Bir evreyi tamamlamadan diğerine geçemediğinizi hatırlatmak isterim. İlk iki evre her insan için olması gereken zaruri evreler diyebiliriz aslında. Üçüncü evreye geldiğimizde ise; ilk bakışta zorunlu gibi görünmeyen ancak detaylıca gözlemlediğimizde herkesin tamamlama zorunluluğu hissettiği bir evre ile karşı karşıya kalıyoruz. Yaşı, cinsiyeti her ne olursa olsun her birey kendisini bir grup veya topluluk içerisinde görebilmek, kendisini oraya ait hissedebilmek istiyor. Bu evredeki bir diğer önemli husus ise sevgi görebilmek.

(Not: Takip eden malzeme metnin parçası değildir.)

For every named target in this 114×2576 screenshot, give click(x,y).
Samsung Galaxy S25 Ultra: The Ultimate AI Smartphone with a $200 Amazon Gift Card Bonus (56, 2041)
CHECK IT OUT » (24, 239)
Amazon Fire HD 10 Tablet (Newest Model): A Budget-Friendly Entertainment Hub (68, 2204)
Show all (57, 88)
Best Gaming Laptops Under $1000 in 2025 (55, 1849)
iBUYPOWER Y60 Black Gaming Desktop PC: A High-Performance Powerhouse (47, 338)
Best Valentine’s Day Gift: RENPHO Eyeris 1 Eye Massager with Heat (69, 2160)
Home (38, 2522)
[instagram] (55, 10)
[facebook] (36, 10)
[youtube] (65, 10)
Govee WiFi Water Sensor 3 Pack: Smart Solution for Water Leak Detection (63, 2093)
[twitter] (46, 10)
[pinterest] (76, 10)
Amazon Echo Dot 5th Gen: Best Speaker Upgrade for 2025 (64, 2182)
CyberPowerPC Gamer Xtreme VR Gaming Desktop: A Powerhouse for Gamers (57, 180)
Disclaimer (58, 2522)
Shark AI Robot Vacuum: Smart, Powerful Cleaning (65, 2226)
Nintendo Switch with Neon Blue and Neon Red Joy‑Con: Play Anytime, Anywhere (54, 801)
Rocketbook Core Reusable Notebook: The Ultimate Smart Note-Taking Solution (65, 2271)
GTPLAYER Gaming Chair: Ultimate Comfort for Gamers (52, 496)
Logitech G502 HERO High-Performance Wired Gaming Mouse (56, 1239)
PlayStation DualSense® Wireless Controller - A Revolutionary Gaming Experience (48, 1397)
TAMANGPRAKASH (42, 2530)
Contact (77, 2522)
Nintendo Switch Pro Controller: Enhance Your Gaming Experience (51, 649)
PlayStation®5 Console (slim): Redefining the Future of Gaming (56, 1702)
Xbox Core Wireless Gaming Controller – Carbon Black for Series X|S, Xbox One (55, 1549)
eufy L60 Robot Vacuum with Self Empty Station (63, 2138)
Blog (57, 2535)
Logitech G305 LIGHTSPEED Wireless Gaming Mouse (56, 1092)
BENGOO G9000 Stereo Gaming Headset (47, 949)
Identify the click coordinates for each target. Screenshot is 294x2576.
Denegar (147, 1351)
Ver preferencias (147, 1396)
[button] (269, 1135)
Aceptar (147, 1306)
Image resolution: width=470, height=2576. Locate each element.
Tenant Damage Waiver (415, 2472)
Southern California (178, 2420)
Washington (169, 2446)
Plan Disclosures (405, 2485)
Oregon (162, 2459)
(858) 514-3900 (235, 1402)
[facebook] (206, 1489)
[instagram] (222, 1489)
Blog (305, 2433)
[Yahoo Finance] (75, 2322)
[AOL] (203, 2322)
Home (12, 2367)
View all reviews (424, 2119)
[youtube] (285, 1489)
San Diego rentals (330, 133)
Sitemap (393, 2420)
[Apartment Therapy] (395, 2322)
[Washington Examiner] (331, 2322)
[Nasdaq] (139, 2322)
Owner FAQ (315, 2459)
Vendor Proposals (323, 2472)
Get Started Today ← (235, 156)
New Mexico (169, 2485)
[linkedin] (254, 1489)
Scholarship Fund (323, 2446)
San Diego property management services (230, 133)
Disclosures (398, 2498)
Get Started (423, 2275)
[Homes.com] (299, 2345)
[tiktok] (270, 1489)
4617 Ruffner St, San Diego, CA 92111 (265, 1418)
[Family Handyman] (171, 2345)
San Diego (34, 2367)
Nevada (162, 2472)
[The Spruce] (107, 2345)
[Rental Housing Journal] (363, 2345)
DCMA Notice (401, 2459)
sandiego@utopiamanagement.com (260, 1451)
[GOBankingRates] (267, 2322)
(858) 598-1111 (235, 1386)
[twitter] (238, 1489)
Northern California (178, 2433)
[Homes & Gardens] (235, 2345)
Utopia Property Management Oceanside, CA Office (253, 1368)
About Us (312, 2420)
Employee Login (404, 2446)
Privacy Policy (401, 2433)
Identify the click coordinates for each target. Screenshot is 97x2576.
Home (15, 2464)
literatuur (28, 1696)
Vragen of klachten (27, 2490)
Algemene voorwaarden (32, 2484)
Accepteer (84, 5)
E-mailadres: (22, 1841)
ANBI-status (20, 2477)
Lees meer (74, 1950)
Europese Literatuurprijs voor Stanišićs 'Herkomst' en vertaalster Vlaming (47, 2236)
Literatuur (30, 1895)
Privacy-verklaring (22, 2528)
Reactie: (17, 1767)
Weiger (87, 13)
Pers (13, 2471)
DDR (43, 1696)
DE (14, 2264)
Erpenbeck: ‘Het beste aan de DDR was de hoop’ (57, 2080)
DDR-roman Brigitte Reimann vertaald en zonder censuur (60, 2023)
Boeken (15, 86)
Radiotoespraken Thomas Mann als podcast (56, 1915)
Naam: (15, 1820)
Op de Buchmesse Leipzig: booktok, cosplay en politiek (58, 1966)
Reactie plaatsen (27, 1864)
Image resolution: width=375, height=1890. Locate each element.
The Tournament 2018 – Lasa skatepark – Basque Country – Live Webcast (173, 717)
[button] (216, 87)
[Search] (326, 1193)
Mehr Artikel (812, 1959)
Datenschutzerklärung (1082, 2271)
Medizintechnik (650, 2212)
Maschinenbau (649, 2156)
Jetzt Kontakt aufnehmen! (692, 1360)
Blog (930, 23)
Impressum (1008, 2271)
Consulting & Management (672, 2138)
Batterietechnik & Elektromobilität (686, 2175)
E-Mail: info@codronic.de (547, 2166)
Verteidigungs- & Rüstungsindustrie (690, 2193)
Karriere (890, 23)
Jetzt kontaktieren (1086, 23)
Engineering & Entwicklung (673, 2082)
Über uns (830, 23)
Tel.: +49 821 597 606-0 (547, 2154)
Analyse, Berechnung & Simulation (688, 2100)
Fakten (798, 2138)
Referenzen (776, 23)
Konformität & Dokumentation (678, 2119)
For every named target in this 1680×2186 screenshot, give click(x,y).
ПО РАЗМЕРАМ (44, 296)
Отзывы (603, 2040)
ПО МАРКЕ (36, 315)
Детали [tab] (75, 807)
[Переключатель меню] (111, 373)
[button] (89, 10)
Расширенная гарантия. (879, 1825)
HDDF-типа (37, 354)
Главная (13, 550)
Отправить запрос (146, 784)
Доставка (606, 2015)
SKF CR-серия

Dördüncü aşama olarak ise saygınlık-değer görebilme evresi çıkıyor. Kişiler ilk olarak kendine saygıyı öğrenip, sonrasında da başkalarına saygı duyma ve başkalarından saygı görme aşamasını tamamlamış oluyor.

Şimdi, tam olarak bu iki evre için şunu sormak istiyorum;

Bir çocuğun arkadaşları tarafından oyuna dahil edilmeyişinde göstermiş olduğu ağlama refleksi ile yetişkin bir bireyin girdiği ortamda değer görmeyişinden kaynaklı duymuş olduğu rahatsızlık veya üzüntü aynı kefede mi? Bu durumda bazı şeyler çocukça davranışlar tabirine sığdırılmayıp insancıl tepkiler kategorisinde yer almalı.

Kendini gerçekleştirenler kimler ?

Bulunduğu ortamlardan aşırı derecede etkilenmeyenler, olaylara daha objektif yaklaşıp bu doğrultuda değerlendirebilenler, kendilerini ve başkalarını olduğu gibi kabul edebilenler, yaratıcı olanlar, kendi istek ve arzularını ön planda tutanlar, zirveyi deneyimleyip başarıyı temel alanlar, ahlaki ve etik açıdan güçlü standartları oluşanlar kendini gerçekleştirenlerdir. Daha doğru bir ifade ile; kendi potansiyeline erişebilenler kendini gerçekleştirebilen kişilerdir.

Kendini gerçekleştiren bireyleri tamamen mükemmeliyetçi olarak atfetmek burada yanlış olacaktır. Olumsuz özelliklere sahip olduğu halde kendini gerçekleştiren kişiliklerle de karşılaşmak mümkündür. Örneğin; kendini gerçekleştiren insanlar da kaba davranışlar sergileyebilirler.

Piramidin son basamağı olan kendini gerçekleştirebilme evresine ulaşabilmek oldukça zordur. Piramitte basamaklar arası geçişler olduğundan dolayı bir aşama tamamlanmadan diğerine geçilemeyeceğini belirtmiştik. Bu süreçte 3.basamağa gelen bir bireyin, yaşamış olduğu olumsuzluklardan dolayı konumu sarsılabilir. Örneğin boşanma sürecinde bir birey veya işini kaybetmiş bir bireyin ilerleyişinde sarsılmalar yaşanacaktır. Bu da basamakları tamamlama sürecinde değişkenliklerin olmasına sebep olmaktadır.

Kendini bulma, kendini gerçekleştirme evresine gelmiş olan, henüz gelmese bile bunun için çabalamaya başlayan her birey koca bir takdiri hak ediyor. Şimdi biraz da kendimize dönüp sorgulama vakti. Siz kendinize erişebildiniz mi?